これは、労働組合と事業主との間で生じる集団的な紛争(労働争議)とは区別されます。近年、労働者の権利意識の高まりや雇用形態の多様化に伴い、この種の紛争が増加傾向にあります。
個別労働紛争の典型的な例
個別労働紛争は多岐にわたりますが、特に多く見られる典型的な事例には以下のようなものがあります。
解雇・雇止めに関する紛争
会社が一方的に労働者を辞めさせる、または有期雇用の契約更新を拒否する際に発生する紛争です。
- 解雇の無効性: 会社から突然「明日から来なくていい」と解雇されたが、その理由に正当性がないとして解雇の撤回や賃金の支払いを求めるケース。
- 雇止め: 契約社員やパートタイマーなどの有期雇用労働者が、契約の更新を期待していたにもかかわらず、合理的な理由なく契約を終了(雇止め)されたとして、その無効を主張するケース。
労働条件・賃金に関する紛争
労働契約の内容や労働条件の変更、特に賃金に関することで意見が対立するケースです。
- 賃金の引下げ: 会社が一方的に給与や手当を減額したり、労働条件を不利益に変更したりしたことに労働者が納得できないケース。

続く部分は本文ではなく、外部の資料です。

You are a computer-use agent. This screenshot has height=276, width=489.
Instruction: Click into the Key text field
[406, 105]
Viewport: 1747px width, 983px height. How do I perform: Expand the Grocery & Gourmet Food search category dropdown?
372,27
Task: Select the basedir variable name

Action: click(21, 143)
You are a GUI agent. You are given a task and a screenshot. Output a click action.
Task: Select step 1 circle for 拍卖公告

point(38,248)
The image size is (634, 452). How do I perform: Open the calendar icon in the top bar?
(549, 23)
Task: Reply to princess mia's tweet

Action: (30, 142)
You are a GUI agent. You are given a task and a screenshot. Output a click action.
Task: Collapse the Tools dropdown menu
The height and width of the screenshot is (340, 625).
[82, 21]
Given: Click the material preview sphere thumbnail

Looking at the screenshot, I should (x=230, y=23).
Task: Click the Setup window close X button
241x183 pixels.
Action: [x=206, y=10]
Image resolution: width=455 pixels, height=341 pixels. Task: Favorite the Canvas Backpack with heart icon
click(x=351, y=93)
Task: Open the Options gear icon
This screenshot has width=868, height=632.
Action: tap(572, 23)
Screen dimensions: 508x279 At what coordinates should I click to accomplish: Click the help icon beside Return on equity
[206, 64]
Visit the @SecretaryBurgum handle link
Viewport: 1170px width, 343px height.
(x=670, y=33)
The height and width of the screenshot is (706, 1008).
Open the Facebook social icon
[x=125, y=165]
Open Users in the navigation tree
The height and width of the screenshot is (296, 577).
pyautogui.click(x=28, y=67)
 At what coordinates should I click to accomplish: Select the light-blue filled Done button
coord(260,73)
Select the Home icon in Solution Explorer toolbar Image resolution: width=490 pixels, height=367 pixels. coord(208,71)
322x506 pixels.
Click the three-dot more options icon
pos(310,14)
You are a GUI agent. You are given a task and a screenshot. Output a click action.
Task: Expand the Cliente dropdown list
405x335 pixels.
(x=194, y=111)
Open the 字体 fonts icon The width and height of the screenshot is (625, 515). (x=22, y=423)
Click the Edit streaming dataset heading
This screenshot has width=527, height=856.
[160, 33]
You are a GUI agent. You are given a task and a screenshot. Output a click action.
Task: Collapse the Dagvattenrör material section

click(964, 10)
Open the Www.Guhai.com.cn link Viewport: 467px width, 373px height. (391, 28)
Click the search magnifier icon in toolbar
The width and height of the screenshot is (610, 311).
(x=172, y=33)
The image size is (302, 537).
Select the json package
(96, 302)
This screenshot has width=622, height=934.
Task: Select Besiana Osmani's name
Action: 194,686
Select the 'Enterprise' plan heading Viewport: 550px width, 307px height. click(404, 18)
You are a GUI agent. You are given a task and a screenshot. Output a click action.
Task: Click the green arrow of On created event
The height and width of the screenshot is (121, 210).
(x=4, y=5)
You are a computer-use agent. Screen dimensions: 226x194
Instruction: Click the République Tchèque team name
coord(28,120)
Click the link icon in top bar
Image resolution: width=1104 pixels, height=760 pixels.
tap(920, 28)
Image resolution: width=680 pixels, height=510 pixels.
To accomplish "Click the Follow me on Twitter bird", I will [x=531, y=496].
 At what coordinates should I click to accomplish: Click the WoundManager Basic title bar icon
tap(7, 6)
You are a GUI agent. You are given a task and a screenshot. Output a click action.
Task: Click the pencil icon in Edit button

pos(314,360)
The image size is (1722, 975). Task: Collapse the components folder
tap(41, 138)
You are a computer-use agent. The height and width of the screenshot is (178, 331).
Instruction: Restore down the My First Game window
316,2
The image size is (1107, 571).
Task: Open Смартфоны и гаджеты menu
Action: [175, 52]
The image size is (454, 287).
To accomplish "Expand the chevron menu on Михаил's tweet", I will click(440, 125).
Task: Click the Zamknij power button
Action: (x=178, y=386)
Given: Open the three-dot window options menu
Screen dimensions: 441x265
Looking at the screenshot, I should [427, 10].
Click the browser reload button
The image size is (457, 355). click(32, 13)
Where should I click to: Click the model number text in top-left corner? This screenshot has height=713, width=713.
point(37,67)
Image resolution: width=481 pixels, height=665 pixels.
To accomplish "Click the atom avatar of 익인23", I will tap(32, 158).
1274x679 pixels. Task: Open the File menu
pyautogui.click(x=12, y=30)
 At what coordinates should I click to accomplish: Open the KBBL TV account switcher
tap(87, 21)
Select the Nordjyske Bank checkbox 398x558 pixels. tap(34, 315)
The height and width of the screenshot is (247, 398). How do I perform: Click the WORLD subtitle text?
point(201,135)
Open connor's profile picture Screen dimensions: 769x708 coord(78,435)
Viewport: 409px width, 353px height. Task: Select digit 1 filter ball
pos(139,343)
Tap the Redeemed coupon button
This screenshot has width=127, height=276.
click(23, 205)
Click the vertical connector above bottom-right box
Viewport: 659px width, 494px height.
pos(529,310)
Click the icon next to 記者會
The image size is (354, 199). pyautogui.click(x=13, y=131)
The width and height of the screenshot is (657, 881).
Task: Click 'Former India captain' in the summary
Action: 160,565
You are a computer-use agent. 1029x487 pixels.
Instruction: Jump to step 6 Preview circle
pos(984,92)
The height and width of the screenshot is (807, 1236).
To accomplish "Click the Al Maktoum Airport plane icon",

- 残業代(割増賃金)の未払い: サービス残業をさせられたにもかかわらず、時間外労働・休日労働・深夜労働に対する割増賃金が支払われていないケース。
- 退職金の支払い: 退職時に退職金が支払われなかった、または計算方法に誤りがあるとして支払いを求めるケース。
職場のハラスメント(いじめ・嫌がらせ)に関する紛争
職場での人間関係や環境に起因する紛争です。
- パワーハラスメント(パワハラ): 上司や同僚から業務の適正な範囲を超えた精神的・身体的な苦痛を与えるような言動を受け、精神疾患を発症したとして、会社や加害者に対して損害賠償を求めるケース。
- セクシュアルハラスメント(セクハラ): 職場での性的な言動により、労働環境が害されたとして、適切な対応や損害賠償を求めるケース。
その他の紛争
上記以外にも、以下のような労働関係に関する様々な紛争が含まれます。
- 配置転換・出向: 会社からの配置転換命令や出向命令について、業務上の必要性がなく不当であるとして拒否したり、撤回を求めたりするケース。
- 退職勧奨: 会社から執拗に退職を促され(退職強要)、精神的な苦痛を感じたとして慰謝料を求めるケース。
- 募集・採用: 採用内定が不当に取り消されたとして損害賠償を求めるケース(労働契約の成立前だが、個別労働紛争に含まれる)。
紛争解決のための主な制度
これらの個別労働紛争を解決するための制度として、日本では主に以下の3つの手続きが設けられています。
- 都道府県労働局の助言・指導:都道府県労働局長が、紛争当事者に対して問題解決の方向性を示す助言や、法的な観点から改善を促す指導を行います。
- あっせん:都道府県労働局の紛争調整委員会などが中立公正な立場から、当事者間の話し合いを仲介し、合意による解決を目指す手続きです。非公開・無料で利用できるのが特徴です。
- 労働審判:裁判所で行われる手続きで、原則として3回以内の期日で迅速に紛争解決を図ります。裁判官と労働関係の専門家(労働審判員)が関与し、調停を試み、調停が成立しない場合は審判(判断)が下されます。
これらの制度を利用する前に、当事者同士で自主的な話し合い(任意交渉)による解決を図ることがまず求められます。